The main objective of this study is to investigate the relationship between bank efficiency
estimates and stock performance of a sample of seven transition countries over the period 1995-2006.
Instead of focusing only on the earnings information and its components as possible explanatory
variables for the bank stock price changes, this analysis aims to determine whether cost efficiency or
profit efficiency estimate is a primary determinant of the bank stock return. The selection of
aforementioned countries is based on the data availability. The contribution of this study to the
literature is three-fold: First, despite a large amount of literature in the banking sector of transition
countries, to the author’s best best knowledge, this is the first study that examine such relationship for
these countries, which have shown an increasing effort to adopt the EU regulations.
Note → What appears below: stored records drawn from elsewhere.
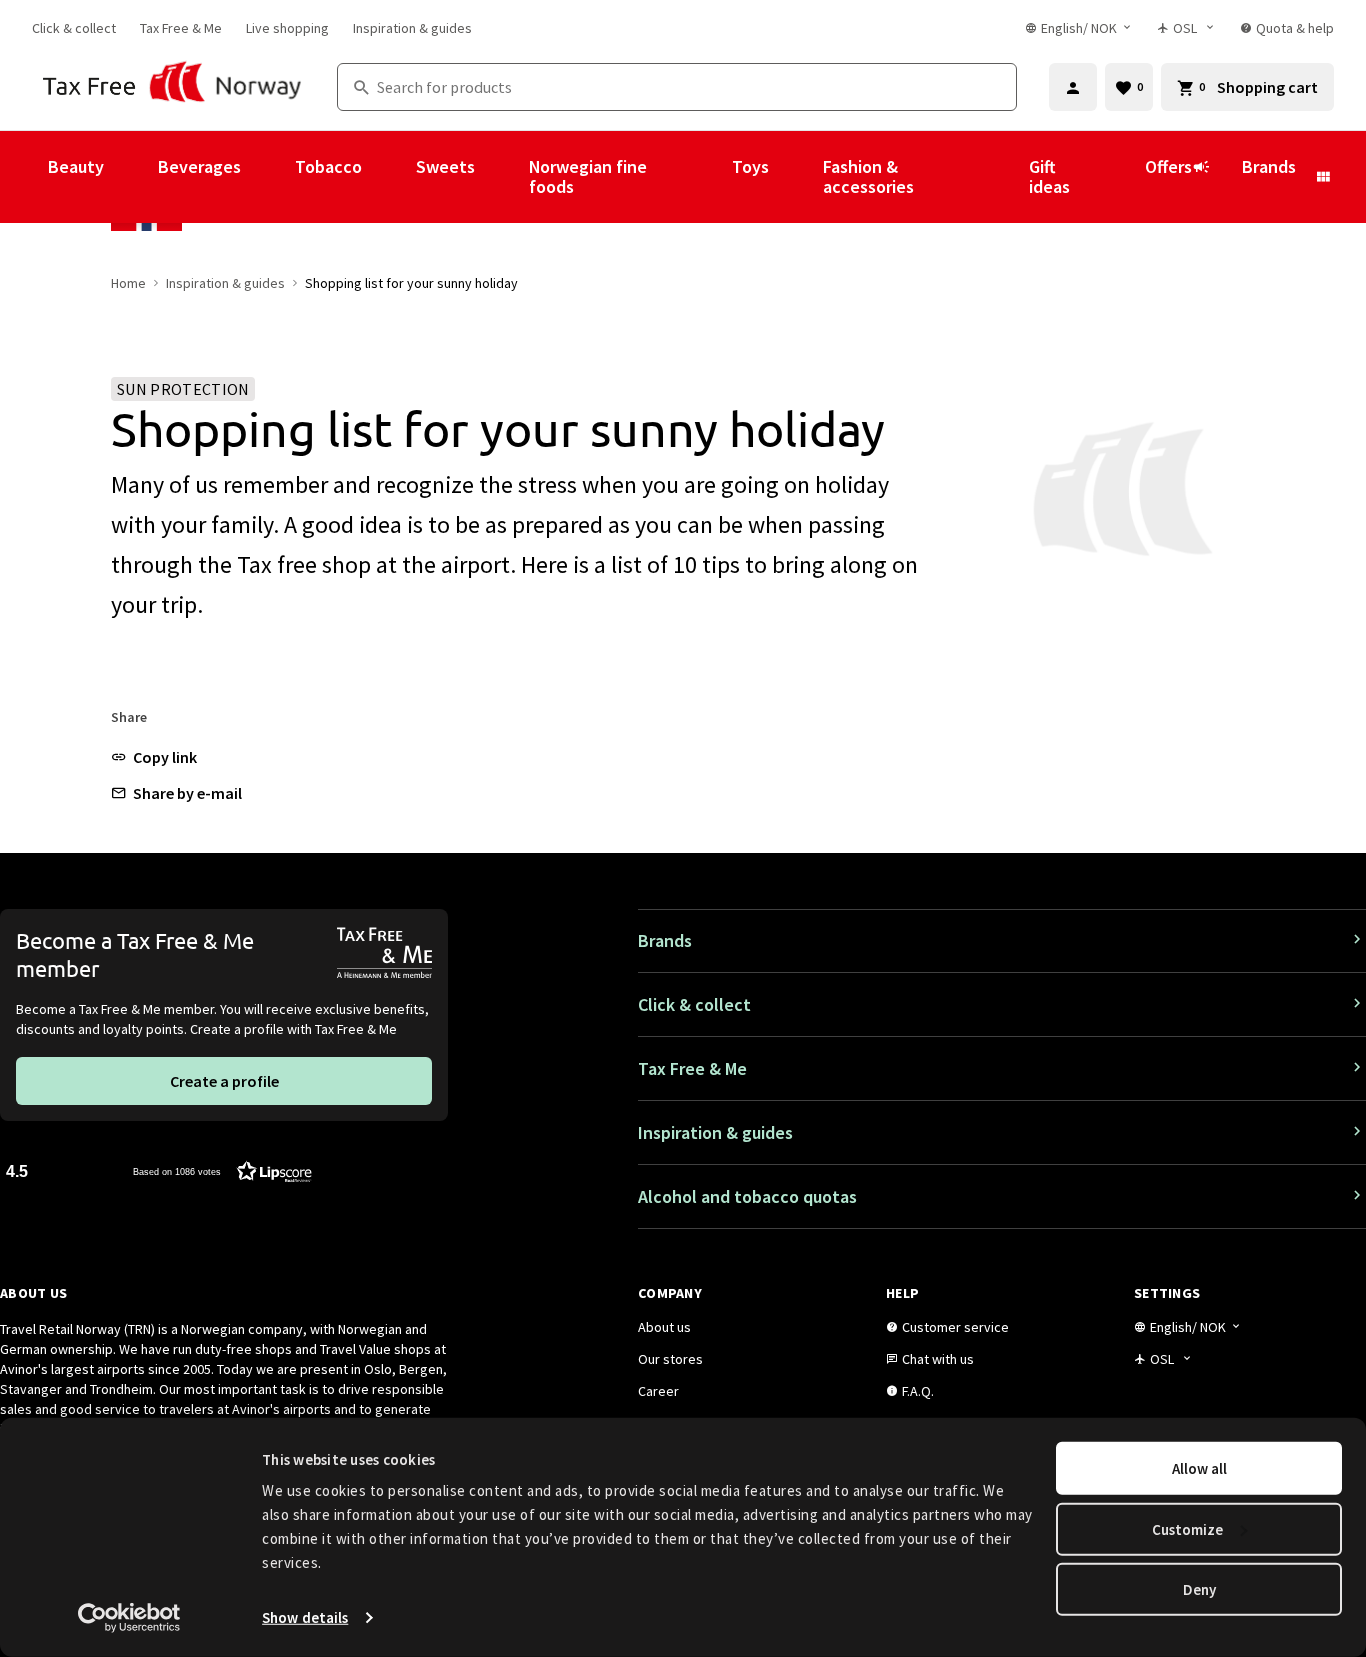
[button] (154, 757)
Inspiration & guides (225, 283)
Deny (1199, 1589)
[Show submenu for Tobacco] (389, 177)
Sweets (445, 166)
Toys (750, 166)
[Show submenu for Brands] (1323, 177)
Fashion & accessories (868, 176)
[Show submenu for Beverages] (268, 177)
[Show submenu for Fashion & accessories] (1002, 177)
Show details (305, 1617)
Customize (1187, 1528)
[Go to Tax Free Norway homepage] (172, 87)
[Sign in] (1073, 87)
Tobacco (328, 166)
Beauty (76, 166)
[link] (74, 28)
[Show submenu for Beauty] (131, 177)
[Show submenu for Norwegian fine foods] (705, 177)
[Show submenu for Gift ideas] (1118, 177)
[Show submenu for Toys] (796, 177)
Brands (1269, 166)
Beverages (199, 166)
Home (128, 283)
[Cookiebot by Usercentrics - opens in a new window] (129, 1618)
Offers (1168, 166)
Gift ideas (1049, 176)
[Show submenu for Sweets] (502, 177)
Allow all (1199, 1468)
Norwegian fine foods (588, 176)
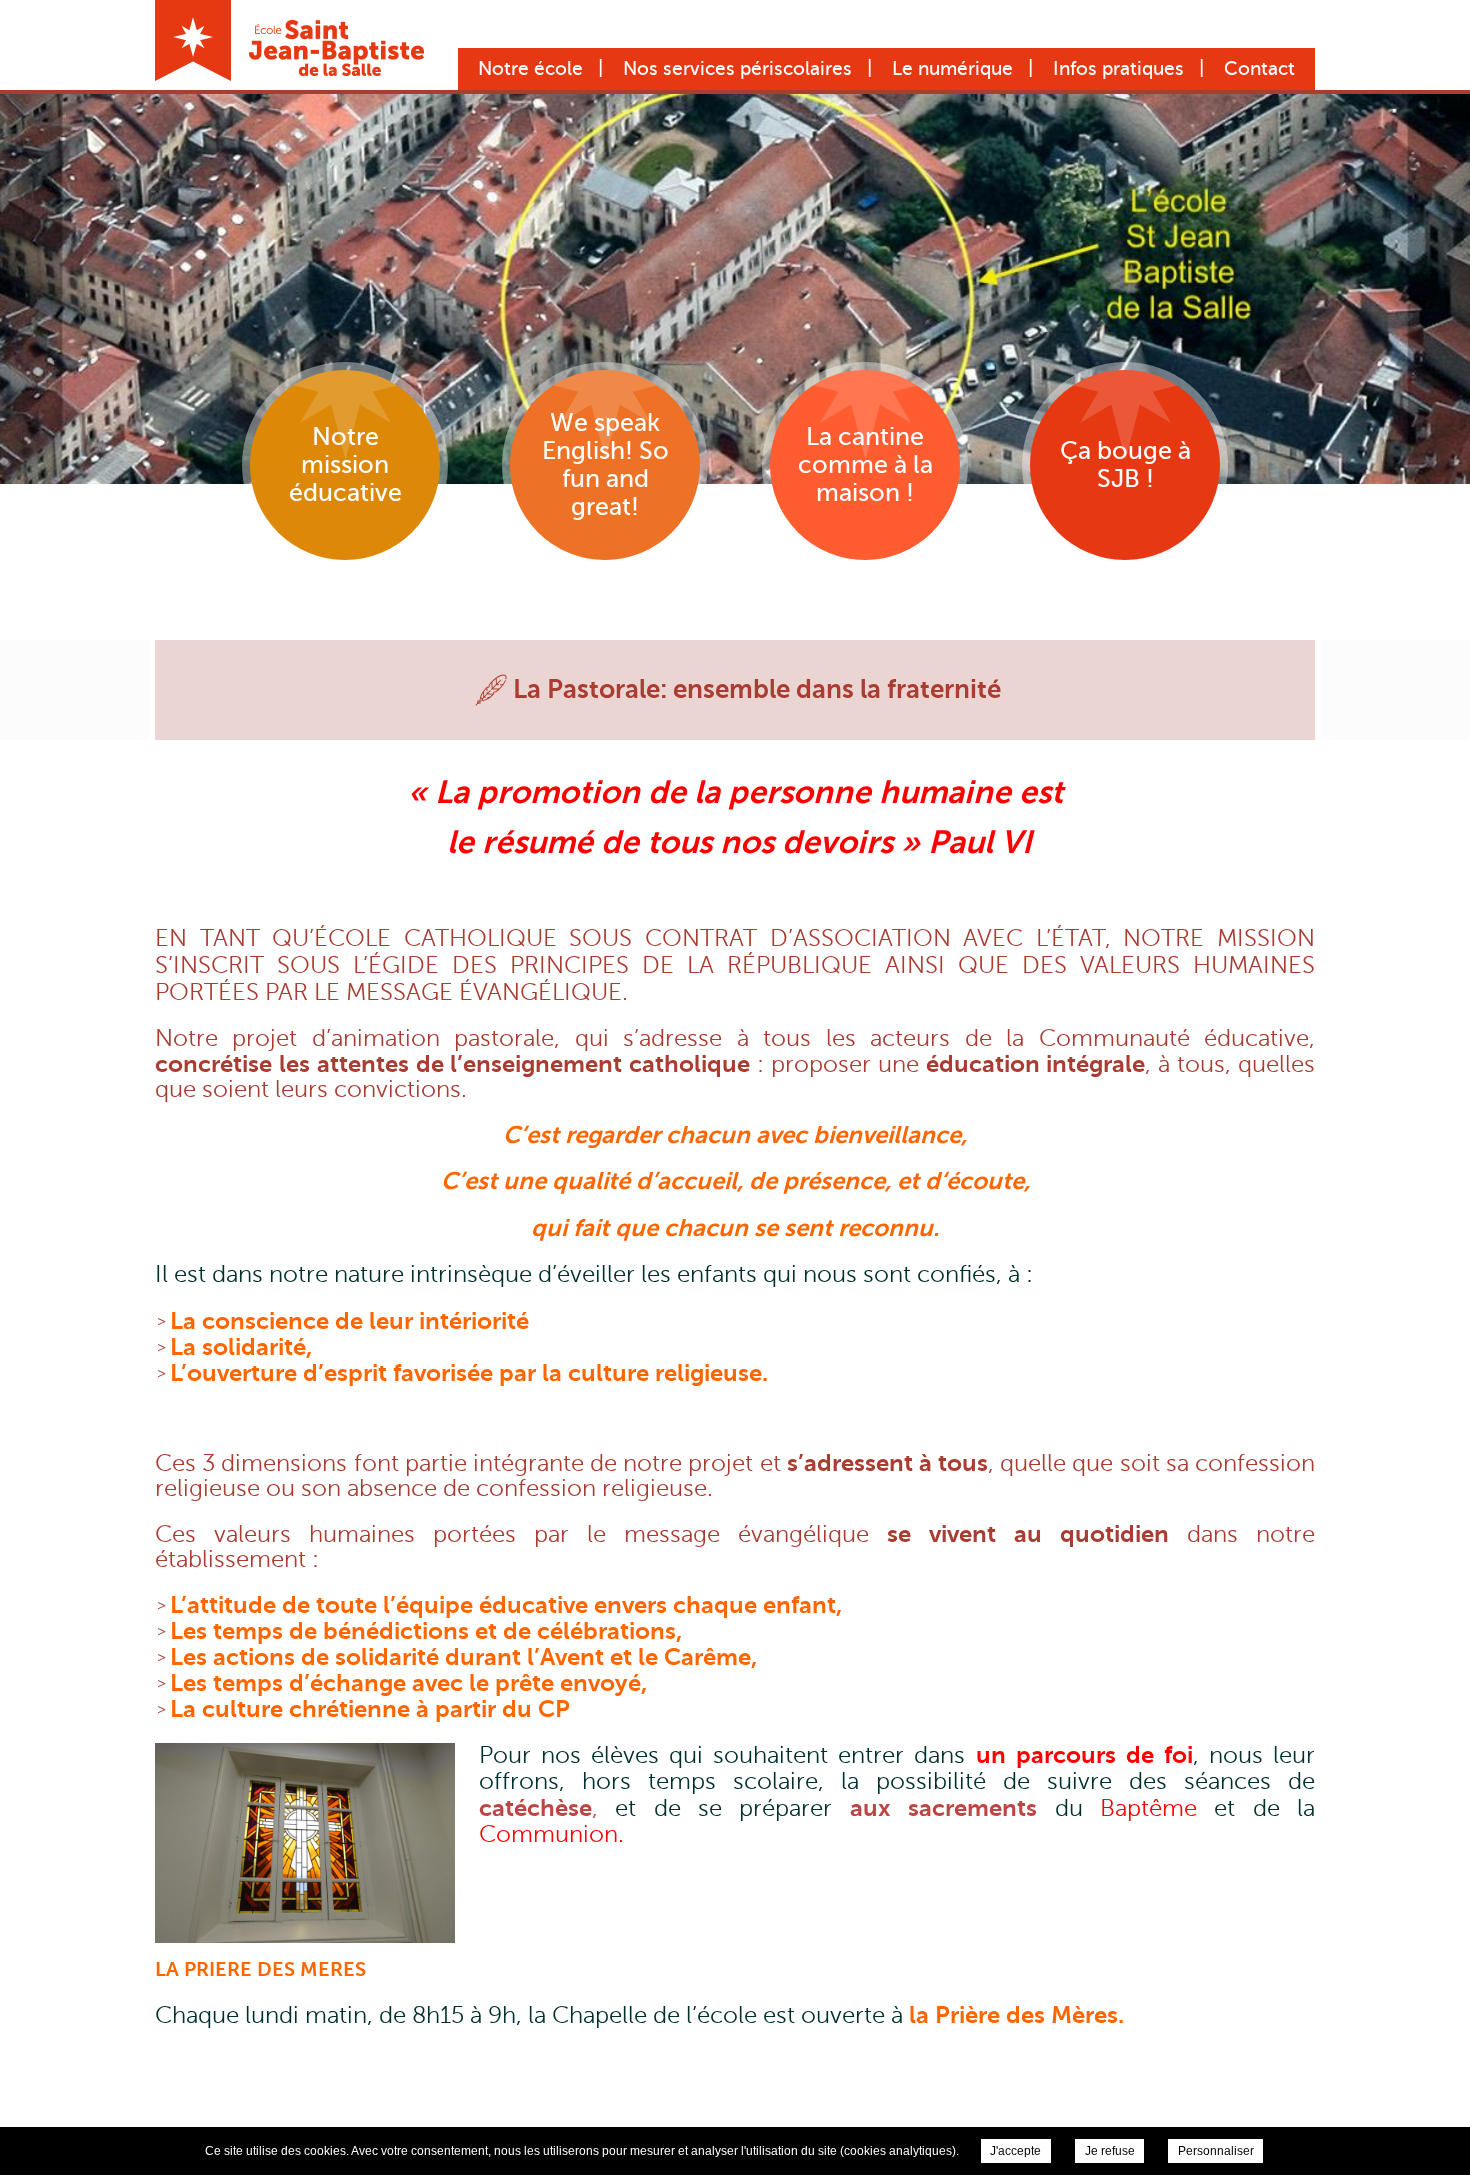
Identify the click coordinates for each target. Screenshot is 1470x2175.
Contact (1259, 68)
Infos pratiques (1118, 68)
Second, it utilizes
both cost and profit efficiency to investigate whether such information has an explanatory power on
the bank stock price performance even though most of the previous studies concentrate on the
relationship between cost efficiency, technical and/or scale efficiency1 . Profit efficiency is assumed to
be more superior to cost efficiency in terms of combining both costs and revenues in the measurement
of efficiency. Furthermore, it is considered as one of the most important key factors that attempt to explain stock performance since stockholders would be much more interested in the profits of a bank
rather than its costs, as the dividends they get specifically depend upon the bank’s earnings. Therefore,
this is not surprising that profit efficiency estimates are expected to explain stock performance better
(Ioannidis et al., 2008). Third, the time period examined covers a unique and large data set, which is
characterized by the inclusion of major reforms made in the transition process to establish a more
efficient and less fragile banking system.